§ WHAT THIS TASK INVOLVES:
Repeat each of the following rows verbatim, reproducing every line exactly as it stands.

** Begin DATA IN THIS EXERCISE **

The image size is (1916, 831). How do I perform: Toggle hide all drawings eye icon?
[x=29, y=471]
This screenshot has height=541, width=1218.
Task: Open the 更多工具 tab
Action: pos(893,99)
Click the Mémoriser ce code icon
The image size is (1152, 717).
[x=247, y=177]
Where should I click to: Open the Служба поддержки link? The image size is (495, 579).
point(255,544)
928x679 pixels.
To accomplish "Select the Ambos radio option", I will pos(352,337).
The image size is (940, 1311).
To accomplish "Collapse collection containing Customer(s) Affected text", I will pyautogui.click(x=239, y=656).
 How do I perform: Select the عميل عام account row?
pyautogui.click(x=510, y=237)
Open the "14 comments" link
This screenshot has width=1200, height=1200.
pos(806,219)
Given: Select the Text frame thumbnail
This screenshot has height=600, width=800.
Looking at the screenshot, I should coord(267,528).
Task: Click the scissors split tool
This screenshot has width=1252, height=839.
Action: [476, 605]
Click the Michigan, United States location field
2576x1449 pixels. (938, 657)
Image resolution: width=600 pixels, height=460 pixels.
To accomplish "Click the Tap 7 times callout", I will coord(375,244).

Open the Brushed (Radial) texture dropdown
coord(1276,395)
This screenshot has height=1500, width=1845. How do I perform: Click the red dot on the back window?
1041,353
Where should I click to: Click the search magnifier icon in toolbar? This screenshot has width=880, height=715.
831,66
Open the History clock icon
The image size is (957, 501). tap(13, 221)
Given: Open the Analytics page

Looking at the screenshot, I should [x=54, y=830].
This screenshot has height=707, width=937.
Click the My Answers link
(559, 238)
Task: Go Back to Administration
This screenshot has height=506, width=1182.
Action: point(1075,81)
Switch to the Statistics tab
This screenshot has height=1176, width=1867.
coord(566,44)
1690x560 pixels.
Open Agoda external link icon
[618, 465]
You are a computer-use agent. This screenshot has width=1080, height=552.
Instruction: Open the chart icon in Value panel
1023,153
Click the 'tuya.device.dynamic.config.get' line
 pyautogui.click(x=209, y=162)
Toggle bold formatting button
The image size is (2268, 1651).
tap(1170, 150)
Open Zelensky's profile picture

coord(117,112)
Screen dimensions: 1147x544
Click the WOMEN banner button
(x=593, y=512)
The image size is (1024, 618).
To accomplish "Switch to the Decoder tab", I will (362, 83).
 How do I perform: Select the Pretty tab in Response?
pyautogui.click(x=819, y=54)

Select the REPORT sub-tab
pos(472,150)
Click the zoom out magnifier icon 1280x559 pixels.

** End DATA IN THIS EXERCISE **

§ ANSWER:
The image size is (1916, 831). How do I perform: Toggle hide all drawings eye icon?
[x=29, y=471]
This screenshot has height=541, width=1218.
Task: Open the 更多工具 tab
Action: pos(893,99)
Click the Mémoriser ce code icon
The image size is (1152, 717).
[x=247, y=177]
Where should I click to: Open the Служба поддержки link? The image size is (495, 579).
point(255,544)
928x679 pixels.
To accomplish "Select the Ambos radio option", I will pos(352,337).
The image size is (940, 1311).
To accomplish "Collapse collection containing Customer(s) Affected text", I will pyautogui.click(x=239, y=656).
 How do I perform: Select the عميل عام account row?
pyautogui.click(x=510, y=237)
Open the "14 comments" link
This screenshot has width=1200, height=1200.
pos(806,219)
Given: Select the Text frame thumbnail
This screenshot has height=600, width=800.
Looking at the screenshot, I should coord(267,528).
Task: Click the scissors split tool
This screenshot has width=1252, height=839.
Action: [476, 605]
Click the Michigan, United States location field
2576x1449 pixels. (938, 657)
Image resolution: width=600 pixels, height=460 pixels.
To accomplish "Click the Tap 7 times callout", I will coord(375,244).

Open the Brushed (Radial) texture dropdown
coord(1276,395)
This screenshot has height=1500, width=1845. How do I perform: Click the red dot on the back window?
1041,353
Where should I click to: Click the search magnifier icon in toolbar? This screenshot has width=880, height=715.
831,66
Open the History clock icon
The image size is (957, 501). tap(13, 221)
Given: Open the Analytics page

Looking at the screenshot, I should [x=54, y=830].
This screenshot has height=707, width=937.
Click the My Answers link
(559, 238)
Task: Go Back to Administration
This screenshot has height=506, width=1182.
Action: point(1075,81)
Switch to the Statistics tab
This screenshot has height=1176, width=1867.
coord(566,44)
1690x560 pixels.
Open Agoda external link icon
[618, 465]
You are a computer-use agent. This screenshot has width=1080, height=552.
Instruction: Open the chart icon in Value panel
1023,153
Click the 'tuya.device.dynamic.config.get' line
 pyautogui.click(x=209, y=162)
Toggle bold formatting button
The image size is (2268, 1651).
tap(1170, 150)
Open Zelensky's profile picture

coord(117,112)
Screen dimensions: 1147x544
Click the WOMEN banner button
(x=593, y=512)
The image size is (1024, 618).
To accomplish "Switch to the Decoder tab", I will (362, 83).
 How do I perform: Select the Pretty tab in Response?
pyautogui.click(x=819, y=54)

Select the REPORT sub-tab
pos(472,150)
Click the zoom out magnifier icon 1280x559 pixels.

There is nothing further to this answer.